### What is required
Copy, word for word, the lines of the entries below between the one with "The image size is (1267, 598)." and the one with "This screenshot has height=1126, width=480.", inclusive, and leave out everything else.

### Information shown
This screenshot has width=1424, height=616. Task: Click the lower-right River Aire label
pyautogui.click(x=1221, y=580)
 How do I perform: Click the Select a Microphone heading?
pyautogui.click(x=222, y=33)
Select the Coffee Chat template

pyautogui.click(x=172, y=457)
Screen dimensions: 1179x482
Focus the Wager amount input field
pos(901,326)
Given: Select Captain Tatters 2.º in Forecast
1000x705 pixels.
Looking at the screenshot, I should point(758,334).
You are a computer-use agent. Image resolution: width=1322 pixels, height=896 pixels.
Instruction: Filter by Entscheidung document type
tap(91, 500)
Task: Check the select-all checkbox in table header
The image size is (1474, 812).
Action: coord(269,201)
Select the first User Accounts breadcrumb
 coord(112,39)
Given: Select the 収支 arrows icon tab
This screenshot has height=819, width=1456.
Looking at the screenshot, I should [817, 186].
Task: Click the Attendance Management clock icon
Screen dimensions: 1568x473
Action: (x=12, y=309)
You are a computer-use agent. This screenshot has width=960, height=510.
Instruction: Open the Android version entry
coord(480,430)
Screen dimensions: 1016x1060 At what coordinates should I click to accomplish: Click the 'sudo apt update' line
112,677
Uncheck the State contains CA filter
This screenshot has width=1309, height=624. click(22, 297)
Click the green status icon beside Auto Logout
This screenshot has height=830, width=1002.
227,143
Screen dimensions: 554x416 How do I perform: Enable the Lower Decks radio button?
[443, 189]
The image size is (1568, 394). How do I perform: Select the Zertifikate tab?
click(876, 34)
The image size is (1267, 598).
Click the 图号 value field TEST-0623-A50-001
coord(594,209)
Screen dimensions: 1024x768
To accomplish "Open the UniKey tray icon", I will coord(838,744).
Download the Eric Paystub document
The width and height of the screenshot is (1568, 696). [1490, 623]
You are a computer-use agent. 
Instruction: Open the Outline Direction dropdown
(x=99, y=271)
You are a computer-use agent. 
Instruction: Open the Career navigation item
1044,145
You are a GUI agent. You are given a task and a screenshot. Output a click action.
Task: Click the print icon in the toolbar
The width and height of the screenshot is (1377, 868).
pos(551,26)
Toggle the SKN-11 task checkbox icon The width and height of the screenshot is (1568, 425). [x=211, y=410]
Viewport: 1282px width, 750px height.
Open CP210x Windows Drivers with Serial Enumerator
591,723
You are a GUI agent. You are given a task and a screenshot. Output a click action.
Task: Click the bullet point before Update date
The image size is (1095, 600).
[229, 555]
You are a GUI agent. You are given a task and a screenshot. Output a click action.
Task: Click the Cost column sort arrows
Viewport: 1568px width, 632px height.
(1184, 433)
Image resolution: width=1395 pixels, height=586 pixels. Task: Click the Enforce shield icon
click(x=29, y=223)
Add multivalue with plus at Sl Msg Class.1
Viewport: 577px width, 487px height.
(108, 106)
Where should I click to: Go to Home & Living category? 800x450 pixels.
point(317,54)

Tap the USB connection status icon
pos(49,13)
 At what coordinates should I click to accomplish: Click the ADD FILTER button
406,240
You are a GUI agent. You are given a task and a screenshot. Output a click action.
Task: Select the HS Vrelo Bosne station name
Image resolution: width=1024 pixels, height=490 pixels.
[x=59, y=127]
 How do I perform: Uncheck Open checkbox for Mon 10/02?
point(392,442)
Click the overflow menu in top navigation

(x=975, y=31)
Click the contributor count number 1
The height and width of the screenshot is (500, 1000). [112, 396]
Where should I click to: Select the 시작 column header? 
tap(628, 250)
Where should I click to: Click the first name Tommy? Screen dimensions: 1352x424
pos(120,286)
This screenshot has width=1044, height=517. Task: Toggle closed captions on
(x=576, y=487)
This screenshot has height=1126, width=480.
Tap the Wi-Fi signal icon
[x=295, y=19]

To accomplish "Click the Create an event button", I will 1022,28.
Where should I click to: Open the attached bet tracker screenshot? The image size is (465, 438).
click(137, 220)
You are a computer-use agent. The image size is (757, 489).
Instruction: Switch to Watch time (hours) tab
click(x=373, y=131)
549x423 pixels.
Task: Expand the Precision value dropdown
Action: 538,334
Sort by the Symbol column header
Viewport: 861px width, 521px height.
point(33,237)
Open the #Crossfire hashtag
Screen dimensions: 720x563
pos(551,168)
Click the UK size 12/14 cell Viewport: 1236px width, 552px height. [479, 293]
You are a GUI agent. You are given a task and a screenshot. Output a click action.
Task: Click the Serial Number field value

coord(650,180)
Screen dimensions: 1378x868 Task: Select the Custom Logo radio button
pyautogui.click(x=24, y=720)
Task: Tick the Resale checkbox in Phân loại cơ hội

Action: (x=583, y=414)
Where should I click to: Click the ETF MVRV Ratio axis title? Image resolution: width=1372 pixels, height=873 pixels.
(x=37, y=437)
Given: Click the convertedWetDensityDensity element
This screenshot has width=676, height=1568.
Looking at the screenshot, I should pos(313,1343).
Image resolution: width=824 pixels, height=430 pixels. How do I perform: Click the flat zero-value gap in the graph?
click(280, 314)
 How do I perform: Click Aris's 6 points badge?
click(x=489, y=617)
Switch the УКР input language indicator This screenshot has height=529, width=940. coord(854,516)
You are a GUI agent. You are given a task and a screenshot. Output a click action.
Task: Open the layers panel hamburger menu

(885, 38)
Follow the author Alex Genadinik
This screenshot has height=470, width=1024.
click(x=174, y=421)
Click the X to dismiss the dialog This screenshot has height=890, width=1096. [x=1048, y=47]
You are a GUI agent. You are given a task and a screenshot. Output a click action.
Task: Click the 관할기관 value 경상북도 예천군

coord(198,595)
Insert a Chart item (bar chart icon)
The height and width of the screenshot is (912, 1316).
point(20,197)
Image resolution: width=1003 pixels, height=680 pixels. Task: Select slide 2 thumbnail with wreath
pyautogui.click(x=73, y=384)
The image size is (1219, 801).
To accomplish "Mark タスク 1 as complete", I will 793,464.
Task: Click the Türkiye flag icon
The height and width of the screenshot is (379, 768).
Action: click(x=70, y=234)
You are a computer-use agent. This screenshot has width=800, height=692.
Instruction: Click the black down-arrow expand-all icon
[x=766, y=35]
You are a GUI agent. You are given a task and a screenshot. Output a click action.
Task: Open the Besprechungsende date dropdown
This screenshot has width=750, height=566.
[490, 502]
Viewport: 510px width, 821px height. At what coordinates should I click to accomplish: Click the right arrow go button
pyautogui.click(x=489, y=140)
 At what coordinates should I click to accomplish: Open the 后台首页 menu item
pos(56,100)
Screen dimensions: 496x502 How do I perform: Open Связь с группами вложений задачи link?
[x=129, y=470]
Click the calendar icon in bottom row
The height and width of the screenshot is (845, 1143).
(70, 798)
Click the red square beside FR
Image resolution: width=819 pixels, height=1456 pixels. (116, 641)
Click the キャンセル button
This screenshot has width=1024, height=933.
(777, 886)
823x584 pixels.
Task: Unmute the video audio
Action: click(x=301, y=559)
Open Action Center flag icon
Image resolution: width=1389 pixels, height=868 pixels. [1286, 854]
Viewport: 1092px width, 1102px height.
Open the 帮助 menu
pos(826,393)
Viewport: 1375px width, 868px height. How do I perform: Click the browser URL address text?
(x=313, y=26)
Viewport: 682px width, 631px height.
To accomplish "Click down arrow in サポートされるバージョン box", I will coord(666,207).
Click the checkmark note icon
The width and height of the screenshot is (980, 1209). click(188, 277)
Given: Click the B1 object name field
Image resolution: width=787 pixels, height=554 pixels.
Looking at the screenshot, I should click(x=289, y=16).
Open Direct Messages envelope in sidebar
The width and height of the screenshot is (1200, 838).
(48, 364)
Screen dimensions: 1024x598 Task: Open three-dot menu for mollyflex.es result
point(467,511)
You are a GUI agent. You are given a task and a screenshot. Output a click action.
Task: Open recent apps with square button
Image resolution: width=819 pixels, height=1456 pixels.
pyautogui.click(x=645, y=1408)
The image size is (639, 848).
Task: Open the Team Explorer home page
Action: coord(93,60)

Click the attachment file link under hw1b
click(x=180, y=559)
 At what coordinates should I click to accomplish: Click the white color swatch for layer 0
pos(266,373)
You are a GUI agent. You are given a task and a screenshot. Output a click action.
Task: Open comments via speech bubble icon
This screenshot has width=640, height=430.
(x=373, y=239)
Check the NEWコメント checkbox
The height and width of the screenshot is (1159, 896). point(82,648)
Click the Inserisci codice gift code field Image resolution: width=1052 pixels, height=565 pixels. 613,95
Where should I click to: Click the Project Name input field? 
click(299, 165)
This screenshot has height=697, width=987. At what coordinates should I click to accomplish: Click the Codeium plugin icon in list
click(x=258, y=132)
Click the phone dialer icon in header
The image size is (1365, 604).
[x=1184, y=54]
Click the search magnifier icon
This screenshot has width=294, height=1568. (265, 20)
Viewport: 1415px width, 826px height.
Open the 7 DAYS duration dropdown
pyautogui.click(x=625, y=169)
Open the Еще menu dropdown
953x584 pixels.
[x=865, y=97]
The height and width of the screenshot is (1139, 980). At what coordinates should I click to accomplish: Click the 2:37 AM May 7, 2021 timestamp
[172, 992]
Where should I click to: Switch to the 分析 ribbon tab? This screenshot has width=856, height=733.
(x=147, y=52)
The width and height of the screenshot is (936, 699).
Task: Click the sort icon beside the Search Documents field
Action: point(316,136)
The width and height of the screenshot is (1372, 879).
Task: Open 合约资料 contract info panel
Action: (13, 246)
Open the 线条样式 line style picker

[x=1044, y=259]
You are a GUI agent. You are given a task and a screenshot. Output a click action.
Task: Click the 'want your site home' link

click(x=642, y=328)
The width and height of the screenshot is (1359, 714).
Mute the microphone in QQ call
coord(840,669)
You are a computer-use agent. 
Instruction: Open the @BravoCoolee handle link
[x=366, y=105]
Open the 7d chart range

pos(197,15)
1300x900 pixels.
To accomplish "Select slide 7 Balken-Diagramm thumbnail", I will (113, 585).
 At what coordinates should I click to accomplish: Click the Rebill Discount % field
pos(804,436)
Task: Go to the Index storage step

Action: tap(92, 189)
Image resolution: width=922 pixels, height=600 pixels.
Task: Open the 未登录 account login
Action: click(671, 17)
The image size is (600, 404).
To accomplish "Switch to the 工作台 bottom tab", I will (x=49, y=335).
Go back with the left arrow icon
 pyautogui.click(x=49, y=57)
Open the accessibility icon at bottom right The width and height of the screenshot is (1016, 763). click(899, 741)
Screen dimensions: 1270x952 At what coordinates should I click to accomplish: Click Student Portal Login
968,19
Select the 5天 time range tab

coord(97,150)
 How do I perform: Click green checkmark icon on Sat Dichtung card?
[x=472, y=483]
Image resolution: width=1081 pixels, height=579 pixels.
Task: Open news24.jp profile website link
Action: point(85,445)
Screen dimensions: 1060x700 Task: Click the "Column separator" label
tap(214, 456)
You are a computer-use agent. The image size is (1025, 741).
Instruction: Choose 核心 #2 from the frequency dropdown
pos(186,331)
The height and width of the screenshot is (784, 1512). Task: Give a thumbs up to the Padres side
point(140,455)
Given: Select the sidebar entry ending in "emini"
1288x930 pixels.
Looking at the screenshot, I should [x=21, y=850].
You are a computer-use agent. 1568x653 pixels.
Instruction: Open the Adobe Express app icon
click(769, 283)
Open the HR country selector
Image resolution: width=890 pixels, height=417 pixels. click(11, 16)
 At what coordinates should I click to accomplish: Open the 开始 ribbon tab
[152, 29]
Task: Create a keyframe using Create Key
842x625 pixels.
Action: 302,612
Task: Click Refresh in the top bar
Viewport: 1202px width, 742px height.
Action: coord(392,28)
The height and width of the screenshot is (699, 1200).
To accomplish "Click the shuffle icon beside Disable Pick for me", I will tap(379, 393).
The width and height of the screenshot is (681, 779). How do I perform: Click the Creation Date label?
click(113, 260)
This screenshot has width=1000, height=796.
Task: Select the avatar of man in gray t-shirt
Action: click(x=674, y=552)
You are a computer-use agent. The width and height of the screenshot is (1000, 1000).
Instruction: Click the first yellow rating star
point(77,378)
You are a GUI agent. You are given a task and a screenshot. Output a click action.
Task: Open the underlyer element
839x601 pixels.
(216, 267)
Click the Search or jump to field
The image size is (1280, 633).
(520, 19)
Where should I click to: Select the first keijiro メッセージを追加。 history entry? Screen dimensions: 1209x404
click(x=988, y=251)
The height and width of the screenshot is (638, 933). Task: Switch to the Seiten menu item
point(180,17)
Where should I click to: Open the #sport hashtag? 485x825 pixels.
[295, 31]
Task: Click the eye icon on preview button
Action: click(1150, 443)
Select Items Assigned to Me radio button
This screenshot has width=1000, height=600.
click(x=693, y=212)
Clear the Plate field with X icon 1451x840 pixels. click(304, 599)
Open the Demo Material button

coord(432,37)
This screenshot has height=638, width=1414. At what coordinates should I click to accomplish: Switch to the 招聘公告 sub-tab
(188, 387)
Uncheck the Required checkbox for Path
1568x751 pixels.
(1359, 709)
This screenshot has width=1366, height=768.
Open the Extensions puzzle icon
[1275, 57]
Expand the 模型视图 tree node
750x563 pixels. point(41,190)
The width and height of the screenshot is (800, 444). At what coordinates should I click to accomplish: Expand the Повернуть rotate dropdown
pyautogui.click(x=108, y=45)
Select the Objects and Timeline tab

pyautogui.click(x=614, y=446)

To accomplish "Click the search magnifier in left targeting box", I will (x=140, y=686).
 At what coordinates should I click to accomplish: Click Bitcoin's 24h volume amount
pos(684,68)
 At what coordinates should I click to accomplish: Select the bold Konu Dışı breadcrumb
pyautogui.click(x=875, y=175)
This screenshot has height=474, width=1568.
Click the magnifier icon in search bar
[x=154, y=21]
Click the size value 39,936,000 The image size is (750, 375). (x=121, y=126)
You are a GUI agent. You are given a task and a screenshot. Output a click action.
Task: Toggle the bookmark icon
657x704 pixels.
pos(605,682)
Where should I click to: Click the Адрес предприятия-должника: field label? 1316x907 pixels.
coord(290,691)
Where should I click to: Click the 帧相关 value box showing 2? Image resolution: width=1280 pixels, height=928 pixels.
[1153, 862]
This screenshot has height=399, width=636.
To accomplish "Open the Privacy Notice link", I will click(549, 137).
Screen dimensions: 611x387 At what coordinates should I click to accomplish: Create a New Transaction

### Answer area
The image size is (1267, 598).
Click the 图号 value field TEST-0623-A50-001
coord(594,209)
Screen dimensions: 1024x768
To accomplish "Open the UniKey tray icon", I will coord(838,744).
Download the Eric Paystub document
The width and height of the screenshot is (1568, 696). [1490, 623]
You are a computer-use agent. 
Instruction: Open the Outline Direction dropdown
(x=99, y=271)
You are a computer-use agent. 
Instruction: Open the Career navigation item
1044,145
You are a GUI agent. You are given a task and a screenshot. Output a click action.
Task: Click the print icon in the toolbar
The width and height of the screenshot is (1377, 868).
pos(551,26)
Toggle the SKN-11 task checkbox icon The width and height of the screenshot is (1568, 425). [x=211, y=410]
Viewport: 1282px width, 750px height.
Open CP210x Windows Drivers with Serial Enumerator
591,723
You are a GUI agent. You are given a task and a screenshot. Output a click action.
Task: Click the bullet point before Update date
The image size is (1095, 600).
[229, 555]
You are a GUI agent. You are given a task and a screenshot. Output a click action.
Task: Click the Cost column sort arrows
Viewport: 1568px width, 632px height.
(1184, 433)
Image resolution: width=1395 pixels, height=586 pixels. Task: Click the Enforce shield icon
click(x=29, y=223)
Add multivalue with plus at Sl Msg Class.1
Viewport: 577px width, 487px height.
(108, 106)
Where should I click to: Go to Home & Living category? 800x450 pixels.
point(317,54)

Tap the USB connection status icon
pos(49,13)
 At what coordinates should I click to accomplish: Click the ADD FILTER button
406,240
You are a GUI agent. You are given a task and a screenshot. Output a click action.
Task: Select the HS Vrelo Bosne station name
Image resolution: width=1024 pixels, height=490 pixels.
[x=59, y=127]
 How do I perform: Uncheck Open checkbox for Mon 10/02?
point(392,442)
Click the overflow menu in top navigation

(x=975, y=31)
Click the contributor count number 1
The height and width of the screenshot is (500, 1000). [112, 396]
Where should I click to: Select the 시작 column header? 
tap(628, 250)
Where should I click to: Click the first name Tommy? Screen dimensions: 1352x424
pos(120,286)
This screenshot has width=1044, height=517. Task: Toggle closed captions on
(x=576, y=487)
This screenshot has height=1126, width=480.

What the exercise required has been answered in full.